/---

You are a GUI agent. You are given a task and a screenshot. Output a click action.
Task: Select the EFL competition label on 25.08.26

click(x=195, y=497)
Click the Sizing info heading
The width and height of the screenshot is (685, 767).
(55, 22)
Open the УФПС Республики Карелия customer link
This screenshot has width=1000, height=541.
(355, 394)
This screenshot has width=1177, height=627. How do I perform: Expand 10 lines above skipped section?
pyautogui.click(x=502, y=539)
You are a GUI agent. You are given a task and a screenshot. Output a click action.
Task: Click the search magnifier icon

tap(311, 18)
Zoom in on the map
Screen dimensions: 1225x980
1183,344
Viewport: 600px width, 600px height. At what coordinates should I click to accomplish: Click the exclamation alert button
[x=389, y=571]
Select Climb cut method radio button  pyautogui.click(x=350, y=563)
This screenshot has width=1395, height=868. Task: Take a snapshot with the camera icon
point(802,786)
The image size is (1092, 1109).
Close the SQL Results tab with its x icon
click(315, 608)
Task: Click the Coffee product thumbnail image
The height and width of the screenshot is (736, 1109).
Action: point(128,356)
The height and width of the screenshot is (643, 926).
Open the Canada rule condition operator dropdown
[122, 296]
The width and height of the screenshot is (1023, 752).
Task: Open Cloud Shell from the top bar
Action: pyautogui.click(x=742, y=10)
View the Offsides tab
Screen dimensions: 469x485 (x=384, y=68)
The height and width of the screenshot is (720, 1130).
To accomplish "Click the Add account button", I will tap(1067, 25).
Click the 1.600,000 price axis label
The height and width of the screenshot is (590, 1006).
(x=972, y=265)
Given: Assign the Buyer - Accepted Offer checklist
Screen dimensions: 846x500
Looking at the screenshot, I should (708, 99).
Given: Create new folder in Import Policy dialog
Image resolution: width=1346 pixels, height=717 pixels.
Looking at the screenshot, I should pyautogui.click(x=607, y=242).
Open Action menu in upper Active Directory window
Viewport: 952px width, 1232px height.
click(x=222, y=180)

\---

Retype the material above in full, keeping every word as it stands.

ANSWER BOX:
You are a GUI agent. You are given a task and a screenshot. Output a click action.
Task: Select the EFL competition label on 25.08.26

click(x=195, y=497)
Click the Sizing info heading
The width and height of the screenshot is (685, 767).
(55, 22)
Open the УФПС Республики Карелия customer link
This screenshot has width=1000, height=541.
(355, 394)
This screenshot has width=1177, height=627. How do I perform: Expand 10 lines above skipped section?
pyautogui.click(x=502, y=539)
You are a GUI agent. You are given a task and a screenshot. Output a click action.
Task: Click the search magnifier icon

tap(311, 18)
Zoom in on the map
Screen dimensions: 1225x980
1183,344
Viewport: 600px width, 600px height. At what coordinates should I click to accomplish: Click the exclamation alert button
[x=389, y=571]
Select Climb cut method radio button  pyautogui.click(x=350, y=563)
This screenshot has width=1395, height=868. Task: Take a snapshot with the camera icon
point(802,786)
The image size is (1092, 1109).
Close the SQL Results tab with its x icon
click(315, 608)
Task: Click the Coffee product thumbnail image
The height and width of the screenshot is (736, 1109).
Action: point(128,356)
The height and width of the screenshot is (643, 926).
Open the Canada rule condition operator dropdown
[122, 296]
The width and height of the screenshot is (1023, 752).
Task: Open Cloud Shell from the top bar
Action: pyautogui.click(x=742, y=10)
View the Offsides tab
Screen dimensions: 469x485 (x=384, y=68)
The height and width of the screenshot is (720, 1130).
To accomplish "Click the Add account button", I will tap(1067, 25).
Click the 1.600,000 price axis label
The height and width of the screenshot is (590, 1006).
(x=972, y=265)
Given: Assign the Buyer - Accepted Offer checklist
Screen dimensions: 846x500
Looking at the screenshot, I should (708, 99).
Given: Create new folder in Import Policy dialog
Image resolution: width=1346 pixels, height=717 pixels.
Looking at the screenshot, I should pyautogui.click(x=607, y=242).
Open Action menu in upper Active Directory window
Viewport: 952px width, 1232px height.
click(x=222, y=180)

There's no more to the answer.